Contributi editoria. Meglio il mercato o il regime dei partiti?

Slitta di altri due anni, dal 2025 al 2027, il taglio dei contributi all’editoria: lo prevedono emendamenti bipartisan al decreto legge Milleproroghe approvati dalle commissioni Bilancio e Affari costituzionali della Camera. La proroga riguarda “la riduzione e l’abolizione dei contributi diretti alle imprese editrici di quotidiani e periodici”, decisa nel 2018 “in previsione di una revisione organica della normativa a tutela del pluralismo dell’informazione, che tenga conto anche delle nuove modalità di fruizione dell’informazione da parte dei cittadini” (Ansa).

 

I contributi all’editoria sono quei soldi che vengono dati a tutti i media italiani (con rarissime eccezioni) e anche ad alcuni che, senza quei soldi, non ce la farebbero ad esistere perché non in grado di avere un giusto equilibrio finanziario con costi, lettori/acquirenti e pubblicità. Il motivo per cui questi soldi vengono erogati è per la libertà di stampa: dicono che, altrimenti, prevarrebbero solo i grandi editori, facendo venir meno soprattutto alcune realtà locali.

 

Riduzione e abolizione decisa nel 2018, si va avanti a proroghe. Assomiglia alle proroghe che vengono fatte per l’attuazione della Bolkestein, che dovrebbe far entrare il mercato nella fruizione delle spiagge demaniali ma, siccome rimette in discussione rendite di posizione e circoletti di consenso dei partiti, non arriva mai al dunque.

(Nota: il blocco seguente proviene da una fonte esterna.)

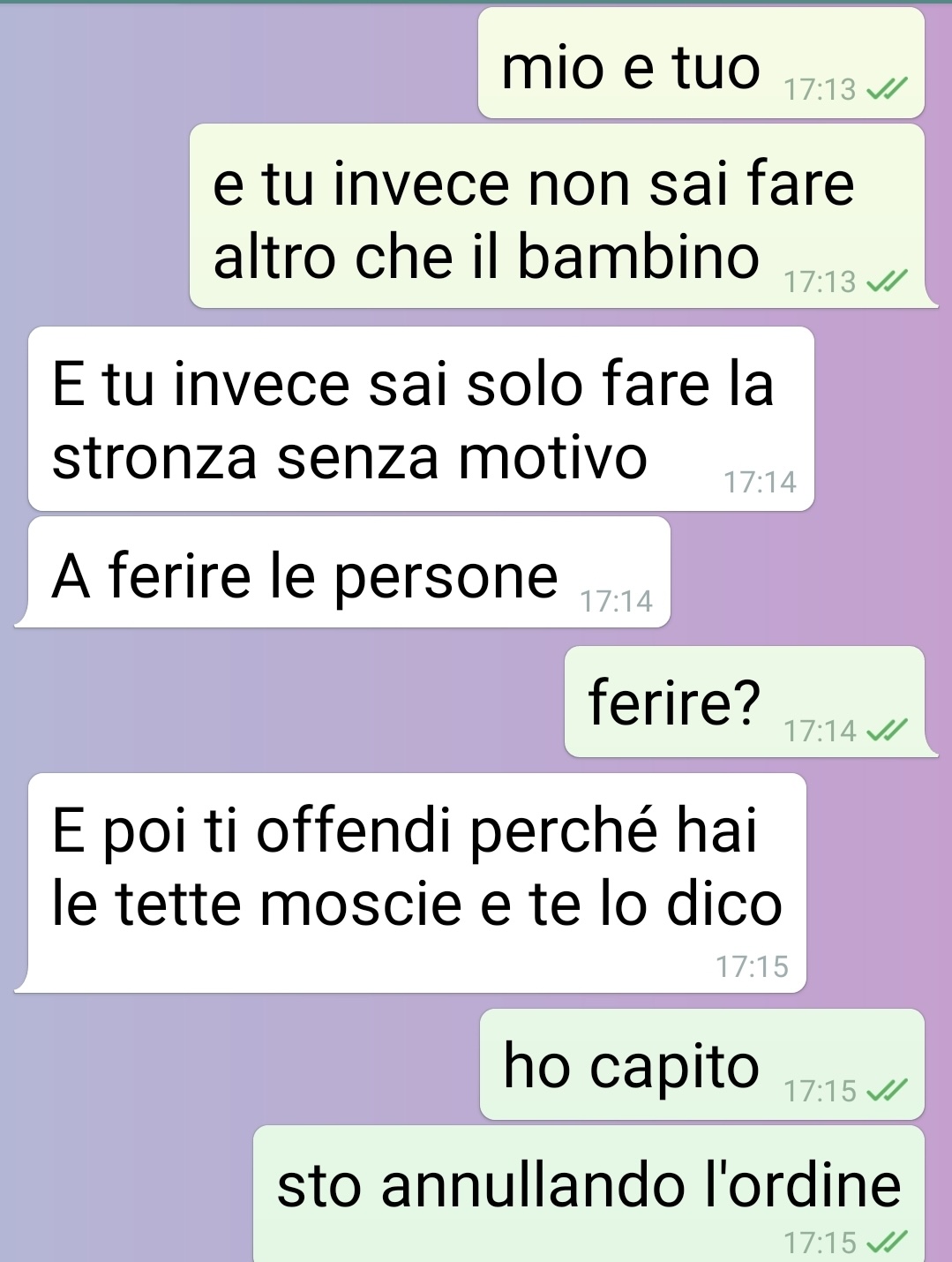Select the 'mio e tuo' message bubble
Viewport: 952px width, 1262px height.
pos(701,63)
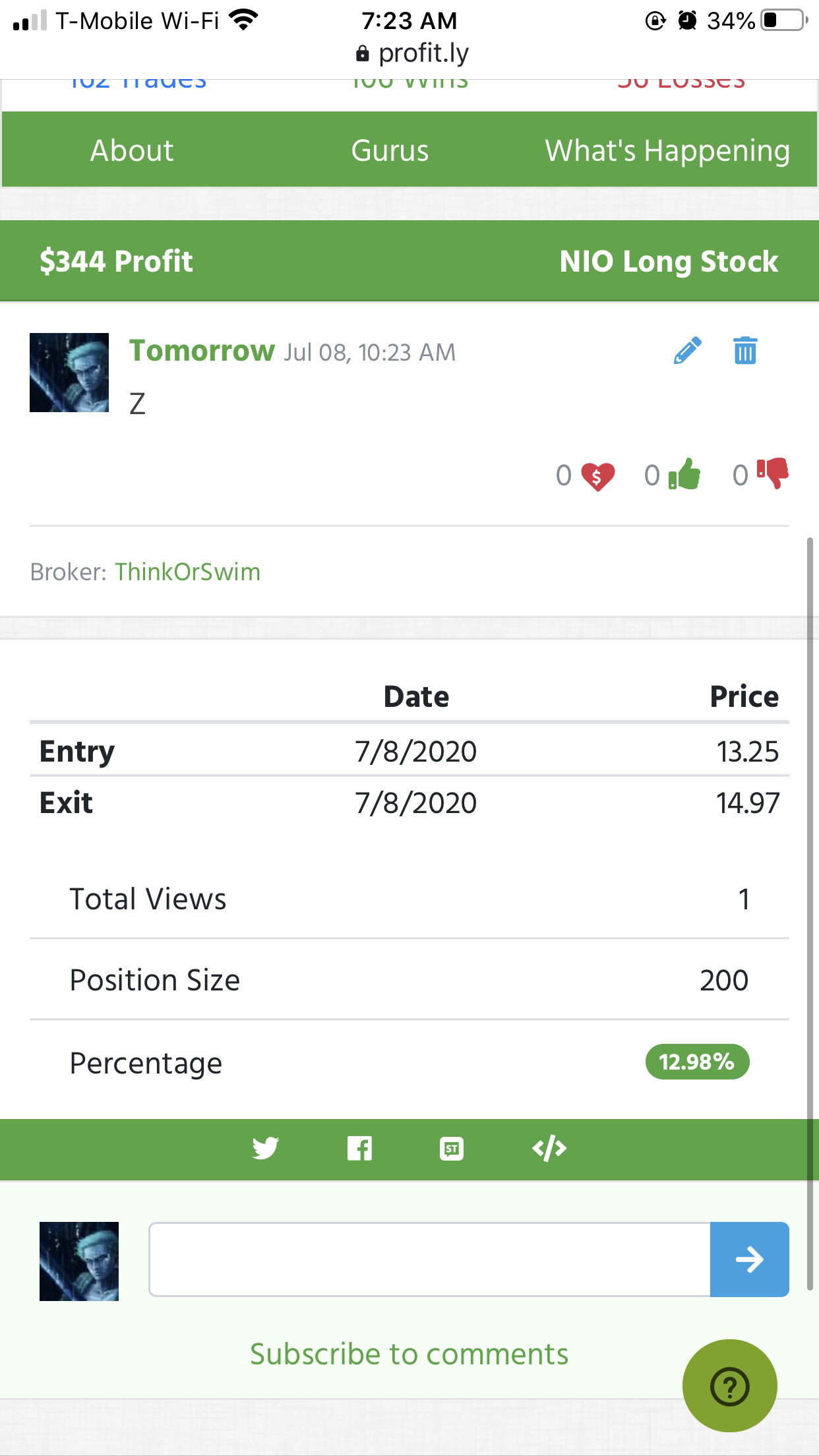Give the trade a thumbs down
819x1456 pixels.
click(773, 473)
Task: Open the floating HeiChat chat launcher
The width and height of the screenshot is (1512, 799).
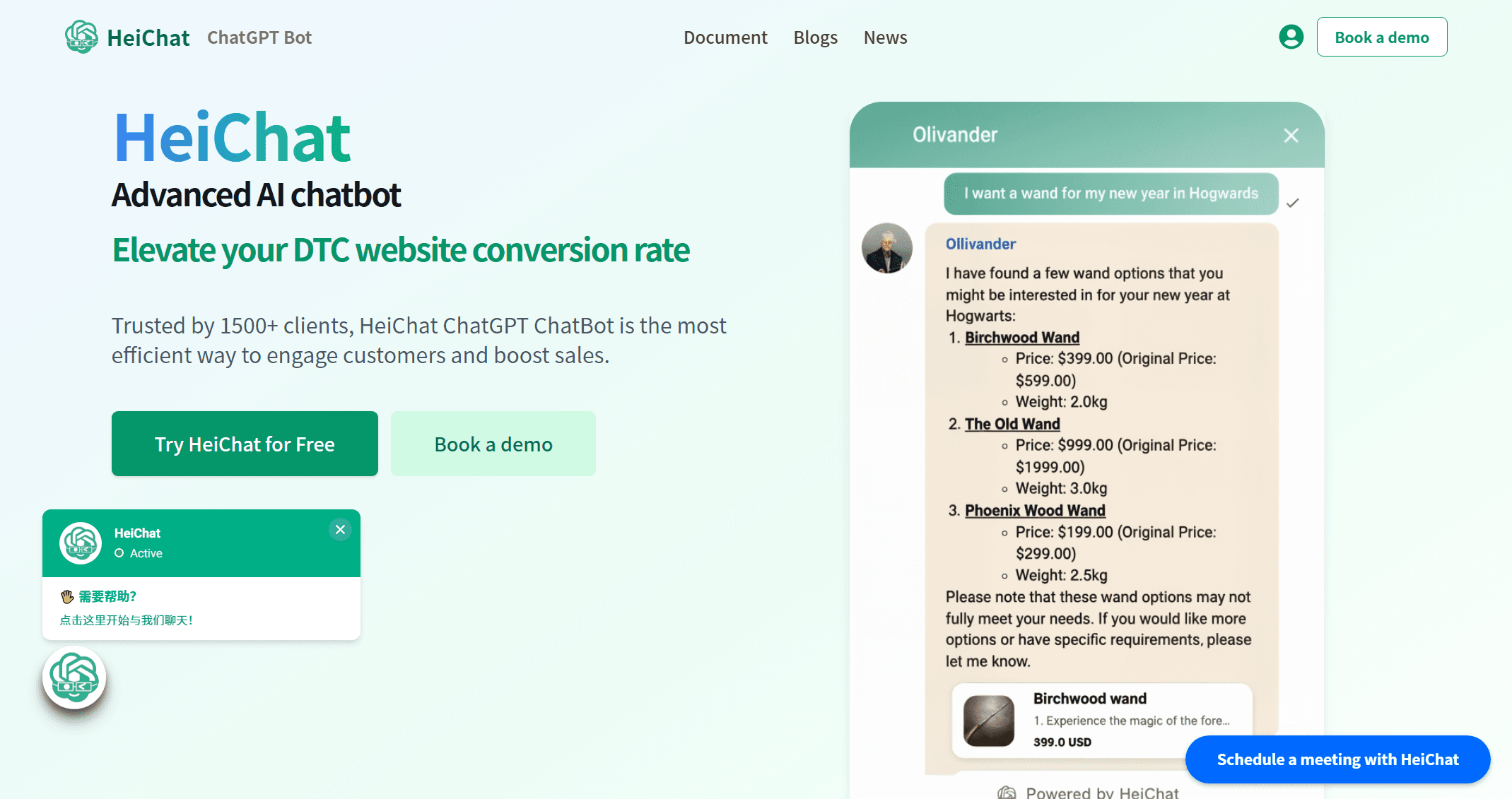Action: [74, 677]
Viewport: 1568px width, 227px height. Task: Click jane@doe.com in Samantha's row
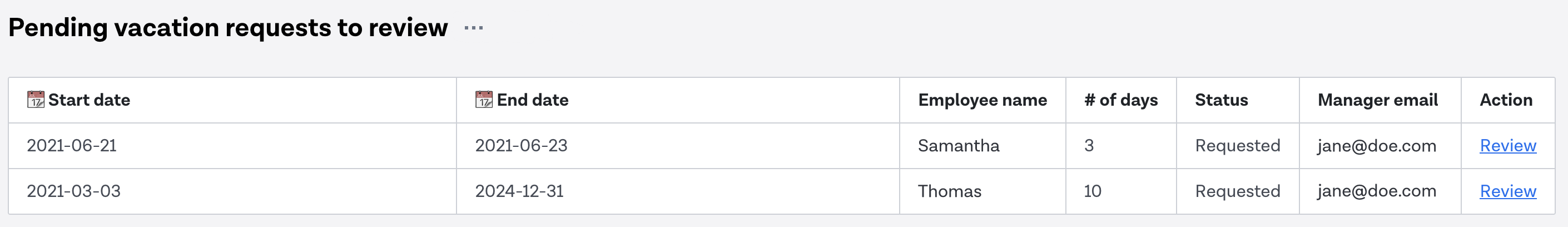pyautogui.click(x=1377, y=146)

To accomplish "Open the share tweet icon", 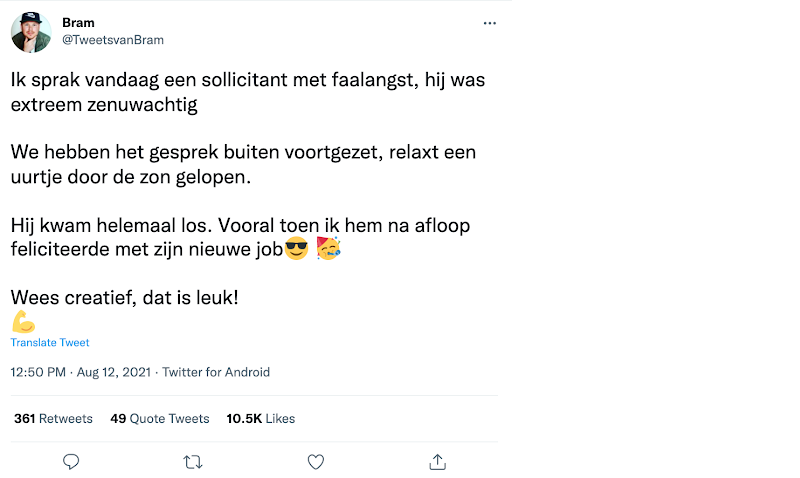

Questa dei balneari/Bolkestein dura da più di dieci anni e non abbiamo segnali che altrettanto possa accadere per la vicenda dei contributi all’editoria, anche perché la proroga è sostenuta sia dai partiti di governo che da quelli di opposizione.

 

La domanda che si pone è questa: in un’economia di mercato e di libertà di comunicazione ed espressione, è funzionale questo finanziamento che, così com’è, altera il mercato: perché aziende non pubbliche (e ci sarebbe da discutere anche per quelle pubbliche, tipo Rai) devono godere di finanziamenti in nome di un pluralismo dell’informazione che, invece, chi meglio del mercato potrebbe determinare/selezionare? Per i timori che altrimenti il mercato sia dominato solo da grandi aziende editoriali, non basta la vigilanza Antitrust?